Plass: Wir würden das Produktionsangebot im Sommer auch auf irgendeinem Brettl präsentieren. Das können wir als TAG sehr gut, denn wir sind ein Schauspieler- und Ensembletheater. Bei uns ist der virtuose Schauspieler im Mittelpunkt und es braucht ansonsten nicht viel Technik. Die Kraft unserer Produktionen ist die Kraft des Ensembles. Wenn die spielen, dann können sie das tun, wo sie wollen. Von mir aus auch vor dem Flakturm. Da reicht eine Truhe, so wie die hier, und das Magische entsteht. Daran glaube ich.

Und zum Abschluss ein Shout-Out an das Publikum.
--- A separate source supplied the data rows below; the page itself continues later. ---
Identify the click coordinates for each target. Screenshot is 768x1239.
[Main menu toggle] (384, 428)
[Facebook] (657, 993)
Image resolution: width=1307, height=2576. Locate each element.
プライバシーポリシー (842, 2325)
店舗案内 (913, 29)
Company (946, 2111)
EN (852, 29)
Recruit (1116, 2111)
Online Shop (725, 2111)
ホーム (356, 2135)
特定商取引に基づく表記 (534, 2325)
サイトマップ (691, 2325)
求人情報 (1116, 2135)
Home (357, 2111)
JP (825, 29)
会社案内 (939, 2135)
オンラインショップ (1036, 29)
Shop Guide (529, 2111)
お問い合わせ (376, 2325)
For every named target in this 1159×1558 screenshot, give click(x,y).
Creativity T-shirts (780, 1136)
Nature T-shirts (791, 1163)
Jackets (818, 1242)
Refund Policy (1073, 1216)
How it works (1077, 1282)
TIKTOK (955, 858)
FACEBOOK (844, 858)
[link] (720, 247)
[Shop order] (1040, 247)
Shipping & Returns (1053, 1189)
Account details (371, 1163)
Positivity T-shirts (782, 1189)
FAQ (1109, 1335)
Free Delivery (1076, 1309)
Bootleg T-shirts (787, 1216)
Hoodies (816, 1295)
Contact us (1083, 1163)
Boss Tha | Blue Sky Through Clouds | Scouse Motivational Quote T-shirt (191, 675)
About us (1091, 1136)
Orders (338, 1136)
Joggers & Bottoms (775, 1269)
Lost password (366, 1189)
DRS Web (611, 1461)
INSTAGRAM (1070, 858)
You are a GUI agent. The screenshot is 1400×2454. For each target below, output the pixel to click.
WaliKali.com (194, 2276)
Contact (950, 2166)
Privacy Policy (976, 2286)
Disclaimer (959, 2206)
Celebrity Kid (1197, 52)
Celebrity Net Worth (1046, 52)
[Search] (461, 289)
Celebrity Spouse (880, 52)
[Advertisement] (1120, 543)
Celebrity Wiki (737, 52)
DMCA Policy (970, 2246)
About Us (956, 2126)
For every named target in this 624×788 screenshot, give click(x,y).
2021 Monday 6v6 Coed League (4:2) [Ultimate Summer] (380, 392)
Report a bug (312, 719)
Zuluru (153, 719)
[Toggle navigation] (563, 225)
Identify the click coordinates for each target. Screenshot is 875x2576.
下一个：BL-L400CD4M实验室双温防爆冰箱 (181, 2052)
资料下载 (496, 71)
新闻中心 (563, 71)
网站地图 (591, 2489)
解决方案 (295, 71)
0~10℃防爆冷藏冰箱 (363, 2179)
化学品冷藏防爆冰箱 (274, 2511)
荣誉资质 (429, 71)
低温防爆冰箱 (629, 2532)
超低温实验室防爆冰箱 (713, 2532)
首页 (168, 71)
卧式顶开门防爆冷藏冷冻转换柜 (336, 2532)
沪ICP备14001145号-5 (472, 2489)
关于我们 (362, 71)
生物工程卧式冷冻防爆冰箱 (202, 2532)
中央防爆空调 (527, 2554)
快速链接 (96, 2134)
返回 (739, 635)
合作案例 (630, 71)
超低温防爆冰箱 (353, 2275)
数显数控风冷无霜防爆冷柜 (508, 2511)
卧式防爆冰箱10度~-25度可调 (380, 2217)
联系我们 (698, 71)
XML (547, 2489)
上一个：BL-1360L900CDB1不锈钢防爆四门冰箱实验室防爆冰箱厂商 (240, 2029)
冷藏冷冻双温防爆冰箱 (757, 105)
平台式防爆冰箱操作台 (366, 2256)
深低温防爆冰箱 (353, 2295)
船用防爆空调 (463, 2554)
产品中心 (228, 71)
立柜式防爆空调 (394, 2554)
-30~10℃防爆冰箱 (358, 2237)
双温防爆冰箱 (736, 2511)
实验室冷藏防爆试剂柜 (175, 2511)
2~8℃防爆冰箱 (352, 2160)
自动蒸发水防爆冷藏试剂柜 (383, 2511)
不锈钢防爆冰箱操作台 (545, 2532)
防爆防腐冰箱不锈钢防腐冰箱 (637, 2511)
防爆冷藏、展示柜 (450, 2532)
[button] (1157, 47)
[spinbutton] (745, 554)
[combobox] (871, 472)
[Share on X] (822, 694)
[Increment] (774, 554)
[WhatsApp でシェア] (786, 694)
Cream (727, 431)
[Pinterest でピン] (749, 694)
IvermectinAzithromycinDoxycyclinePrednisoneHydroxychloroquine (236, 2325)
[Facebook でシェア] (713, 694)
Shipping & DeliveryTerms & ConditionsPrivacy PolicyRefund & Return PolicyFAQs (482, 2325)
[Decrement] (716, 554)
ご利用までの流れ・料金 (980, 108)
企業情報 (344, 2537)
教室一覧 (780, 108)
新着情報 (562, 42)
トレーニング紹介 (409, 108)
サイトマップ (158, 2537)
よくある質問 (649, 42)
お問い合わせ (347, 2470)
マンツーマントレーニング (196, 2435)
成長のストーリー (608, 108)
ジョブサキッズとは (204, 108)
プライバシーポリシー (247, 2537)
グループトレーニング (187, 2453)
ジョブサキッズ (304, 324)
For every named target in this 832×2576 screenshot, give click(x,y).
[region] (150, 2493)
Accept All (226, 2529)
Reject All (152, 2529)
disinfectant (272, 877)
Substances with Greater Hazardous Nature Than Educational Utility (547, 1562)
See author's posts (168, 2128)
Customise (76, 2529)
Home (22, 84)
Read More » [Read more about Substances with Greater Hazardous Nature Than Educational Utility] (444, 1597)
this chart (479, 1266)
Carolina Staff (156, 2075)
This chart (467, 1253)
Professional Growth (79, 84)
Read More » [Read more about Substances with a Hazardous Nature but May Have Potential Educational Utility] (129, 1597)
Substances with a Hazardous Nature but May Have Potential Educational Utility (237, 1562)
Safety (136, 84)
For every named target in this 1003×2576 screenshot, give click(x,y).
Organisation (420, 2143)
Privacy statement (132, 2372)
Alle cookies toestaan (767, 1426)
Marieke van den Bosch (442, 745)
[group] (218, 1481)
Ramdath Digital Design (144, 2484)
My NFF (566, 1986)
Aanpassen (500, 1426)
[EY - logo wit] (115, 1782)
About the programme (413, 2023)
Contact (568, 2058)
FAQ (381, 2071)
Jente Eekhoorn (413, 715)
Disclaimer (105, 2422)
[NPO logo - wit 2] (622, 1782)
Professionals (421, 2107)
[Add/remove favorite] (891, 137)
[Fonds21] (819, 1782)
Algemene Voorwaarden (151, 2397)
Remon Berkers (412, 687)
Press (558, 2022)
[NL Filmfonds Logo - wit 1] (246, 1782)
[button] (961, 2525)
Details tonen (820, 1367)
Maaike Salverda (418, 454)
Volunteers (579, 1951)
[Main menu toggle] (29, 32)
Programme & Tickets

Schubert: Haltet durch! Wir vermissen euch schmerzlich!

 

Gernot Plass, geboren 1966 in Wien, ist Schauspieler, Autor, Regisseur, Musiker und Komponist. Er ist Gründungsmitglied des TAG und seit der Spielzeit 2013/14 dessen künstlerischer Leiter.

Georg Schubert, geboren in Salzburg, ist Schauspieler, Improvisationskünstler und Sänger. Auch er ist Gründungsmitglied des TAG und seit der Spielzeit 2014/14 fixes Ensemblemitglied.